North Transept Spire-G8
Born in Milan in 1427, Michele Carcano joined the Franciscan Order in the convent of Santa Croce in Boscaglia, Como, probably influenced by the sermons of San Bernardino da Siena (St. Bernardino of Siena). Few documents have survived since St. Carcano preached in vernacular Italian; hence, it is rather hard to define his characteristics. We can, however, say that he was a typical representative of the second generation of popular preachers of the Franciscan Order, who completed moral preaching with exquisitely social actions. His name is also associated with the construction of the first Monte di Pietà (pawnshop) in Perugia in 1462. He was invited to the city by Bishop Ermolao Barbaro, recently appointed governor of the city in Umbria, who probably planned on having him preach against the Jewish usurers. Like other famous missionaries of the time, he repeatedly preached also in favour of the crusades. Though he was banished from the Duchy of Milan by Galeazzo Maria Sforza in 1471, in 1473 he was elected guardian of the convent of Sant’Angelo in Milan, and was appointed Provincial Vicar of the Franciscan Order in 1475. Beato Carcano died in Lodi in 1484 after suddenly feeling ill at the pulpit. Beato Carcano’s statue at the top of spire G8 stylistically stands apart from the other statues that crown the Duomo.

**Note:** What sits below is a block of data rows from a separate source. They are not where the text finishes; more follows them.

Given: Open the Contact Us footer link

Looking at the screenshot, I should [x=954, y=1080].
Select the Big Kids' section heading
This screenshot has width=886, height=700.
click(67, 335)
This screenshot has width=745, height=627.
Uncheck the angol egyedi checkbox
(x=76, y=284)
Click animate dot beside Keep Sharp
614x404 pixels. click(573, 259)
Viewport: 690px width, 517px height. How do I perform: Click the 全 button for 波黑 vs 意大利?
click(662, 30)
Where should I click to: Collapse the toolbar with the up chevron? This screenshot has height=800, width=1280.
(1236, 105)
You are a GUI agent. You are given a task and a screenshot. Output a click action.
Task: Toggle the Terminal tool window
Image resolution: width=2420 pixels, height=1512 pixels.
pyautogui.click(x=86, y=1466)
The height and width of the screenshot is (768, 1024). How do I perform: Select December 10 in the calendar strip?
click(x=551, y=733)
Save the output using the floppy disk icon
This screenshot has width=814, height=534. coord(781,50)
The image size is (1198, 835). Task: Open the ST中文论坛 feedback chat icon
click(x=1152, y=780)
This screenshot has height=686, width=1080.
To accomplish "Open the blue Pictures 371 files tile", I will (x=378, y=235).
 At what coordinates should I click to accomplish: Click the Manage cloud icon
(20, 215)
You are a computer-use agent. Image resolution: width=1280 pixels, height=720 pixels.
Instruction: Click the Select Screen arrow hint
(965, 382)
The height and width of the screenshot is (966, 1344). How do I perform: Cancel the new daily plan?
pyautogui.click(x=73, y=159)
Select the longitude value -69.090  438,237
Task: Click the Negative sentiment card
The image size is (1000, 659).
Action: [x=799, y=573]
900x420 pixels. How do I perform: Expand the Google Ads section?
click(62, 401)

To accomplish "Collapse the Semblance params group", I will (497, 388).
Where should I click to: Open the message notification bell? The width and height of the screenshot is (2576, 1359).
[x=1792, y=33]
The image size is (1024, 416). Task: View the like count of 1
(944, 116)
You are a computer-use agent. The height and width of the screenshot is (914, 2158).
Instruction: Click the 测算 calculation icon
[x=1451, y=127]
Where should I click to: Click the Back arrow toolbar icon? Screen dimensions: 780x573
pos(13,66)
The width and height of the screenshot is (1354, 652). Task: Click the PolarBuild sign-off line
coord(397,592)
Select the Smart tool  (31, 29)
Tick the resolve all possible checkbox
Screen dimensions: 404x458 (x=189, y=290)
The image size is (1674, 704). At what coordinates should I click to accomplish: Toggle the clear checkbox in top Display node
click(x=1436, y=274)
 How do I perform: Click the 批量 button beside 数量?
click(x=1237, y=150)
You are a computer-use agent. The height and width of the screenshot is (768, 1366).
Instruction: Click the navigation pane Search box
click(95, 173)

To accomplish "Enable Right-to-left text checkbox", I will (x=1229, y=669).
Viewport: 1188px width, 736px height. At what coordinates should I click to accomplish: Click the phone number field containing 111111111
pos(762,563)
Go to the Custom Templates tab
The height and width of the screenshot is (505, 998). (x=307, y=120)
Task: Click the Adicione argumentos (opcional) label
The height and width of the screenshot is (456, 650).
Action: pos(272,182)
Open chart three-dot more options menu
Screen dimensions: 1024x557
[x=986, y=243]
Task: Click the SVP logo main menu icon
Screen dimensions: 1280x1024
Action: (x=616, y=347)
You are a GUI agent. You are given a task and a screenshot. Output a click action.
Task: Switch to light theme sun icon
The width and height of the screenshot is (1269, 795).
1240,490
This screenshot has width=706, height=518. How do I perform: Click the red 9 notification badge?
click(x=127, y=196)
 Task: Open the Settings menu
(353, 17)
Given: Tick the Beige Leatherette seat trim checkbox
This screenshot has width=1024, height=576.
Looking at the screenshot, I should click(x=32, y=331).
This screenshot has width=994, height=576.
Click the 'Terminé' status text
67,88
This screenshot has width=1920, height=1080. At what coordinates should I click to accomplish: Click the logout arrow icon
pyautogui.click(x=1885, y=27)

The profile is not particularly harmonious but is, instead, rather stiff. In fact, it is one of the recent works produced for the Duomo. Based on the original scale model by Lanfranco Frigeri, the statue was later made by Mario Bassetti in ca. 1951. Beato Carcano is portrayed hooded and entirely wrapped in a large cloak featuring stiff folds. His thin sharp face appears from under the hood, looking to the right, to the East where the sun rises.